Did anyone manage to record a good music video without connections to the wild west, though? Surprisingly, yes. Always making sure her music video matches the cinematic soundscapes of her music, Florence Welch has released two excellent music videos from her new album, Dance Fever, both directed by Autumn de Wilde. I can’t quite decide whether “Free” or ”King” is the better, but I think I’ll go for the former. Bill Nighty (Pirates of the Caribbean, Shuan of the Dead, the Hitchhiker’s Guide to the Galaxy, and Harry Potter and the Deathly Hallow, to name a few) acts next to Florence as “her anxiety” in a very thought-provoking video fitting perfectly to the lyrics. The video is recorded in Kyiv last year before Russia’s invasion, a harrowing reminder about just how quickly things might change.

#4. “Get into It (Yuh)” – Doja Cat

In another galaxy, Doja Cat has left Planet Her on a little purple space shuttle in search of her cat who has been kidnapped by some evil, ugly-looking alien. Doja Cat gets upset and together with her sassy buttocks-crew, she hunts them down, twerks them to the ground, and takes the pussy cat back. Directed by Mike Diva, who’s obviously a pretty extraordinary one.

#3. “As It Was” – Harry Styles

We needed a perfect music video for a perfect pop hit like “As It Was”, and we got one, thanks to Ukrainian director Tanu Muino and her crew. You know the female actress, Mathilde Lin, from Yves Tumor’s “Gospel for a New Century.” The colors are great – blue for Mathilde and red for Harry – and Harry standing in his underwear must really be the icing on the cake, right?

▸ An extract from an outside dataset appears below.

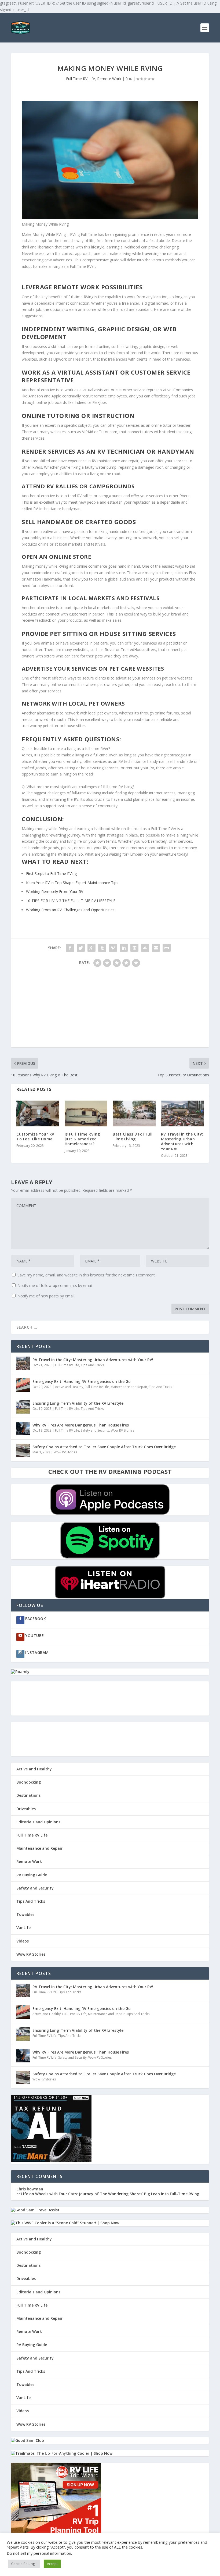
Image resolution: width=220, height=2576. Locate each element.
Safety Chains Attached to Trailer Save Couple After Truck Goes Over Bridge (104, 1446)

#2. “She’s All I Wanna Be” – Tate McRae

Tate McRae’s music video for “she’s all I wanna be,” directed by Tusk and Michelle Dawley also deserves to be on the list. “She’s all I wanna be // you want the girl with the small waist/ / and the perfect smile // someone who’s out every weekday // in her dad’s new car,” Tate sings in this generic piece of up-tempo radio pop, and let’s be honest – the video is a lot better than the song itself. The video portrays the “better girl” not as the stereotypical white preppy chick but as a beautiful, funky Asian girl in a cool green suit. The video is a feminist statement because it deals with Tate’s insecurities rather than portraying rivalry between two girlfriends.

#1. “The Path” – Lorde

Released just as I’m about to finish this article, Lorde releases the Joel Kefali- and Ella Yelich-O’Connor-directed music video to “The Path” from her critically not-so-acclaimed Solar Power album, and even if I don’t care too much about the song itself, I must confess that I’m seduced by her barefoot beach gatherings. On its own, it’s not that much of a special video. Still, next to “Solar Power”, “Fallen Fruit”, “Leader of a New Regime”, “Secrets from a Girl (Who’s Seen It All)”, and “Mood Ring”, it is another installment in a series of interconnected music videos supporting her latest album, making her visions of a sunnier path shine stronger and stronger.